## Begin Raw data
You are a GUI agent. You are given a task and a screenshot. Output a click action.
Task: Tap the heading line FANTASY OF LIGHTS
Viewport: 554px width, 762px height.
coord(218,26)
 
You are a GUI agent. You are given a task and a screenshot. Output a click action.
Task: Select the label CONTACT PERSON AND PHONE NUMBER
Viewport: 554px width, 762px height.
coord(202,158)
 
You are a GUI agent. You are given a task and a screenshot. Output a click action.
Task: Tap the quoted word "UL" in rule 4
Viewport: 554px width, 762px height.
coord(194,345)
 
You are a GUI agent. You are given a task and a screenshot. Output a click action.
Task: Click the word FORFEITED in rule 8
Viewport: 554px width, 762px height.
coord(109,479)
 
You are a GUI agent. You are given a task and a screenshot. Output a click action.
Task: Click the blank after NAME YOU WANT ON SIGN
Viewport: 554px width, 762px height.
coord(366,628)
## End Raw data
▶ [Written instruction]:
Format every line of the entries above as a Markdown table with the columns Number and Text, numbering each row and leaving out blank lines.

▶ [Result for this task]:
| Number | Text |
|---|---|
| 1 | You are a GUI agent. You are given a task and a screenshot. Output a click action. |
| 2 | Task: Tap the heading line FANTASY OF LIGHTS |
| 3 | Viewport: 554px width, 762px height. |
| 4 | coord(218,26) |
| 5 | You are a GUI agent. You are given a task and a screenshot. Output a click action. |
| 6 | Task: Select the label CONTACT PERSON AND PHONE NUMBER |
| 7 | Viewport: 554px width, 762px height. |
| 8 | coord(202,158) |
| 9 | You are a GUI agent. You are given a task and a screenshot. Output a click action. |
| 10 | Task: Tap the quoted word "UL" in rule 4 |
| 11 | Viewport: 554px width, 762px height. |
| 12 | coord(194,345) |
| 13 | You are a GUI agent. You are given a task and a screenshot. Output a click action. |
| 14 | Task: Click the word FORFEITED in rule 8 |
| 15 | Viewport: 554px width, 762px height. |
| 16 | coord(109,479) |
| 17 | You are a GUI agent. You are given a task and a screenshot. Output a click action. |
| 18 | Task: Click the blank after NAME YOU WANT ON SIGN |
| 19 | Viewport: 554px width, 762px height. |
| 20 | coord(366,628) |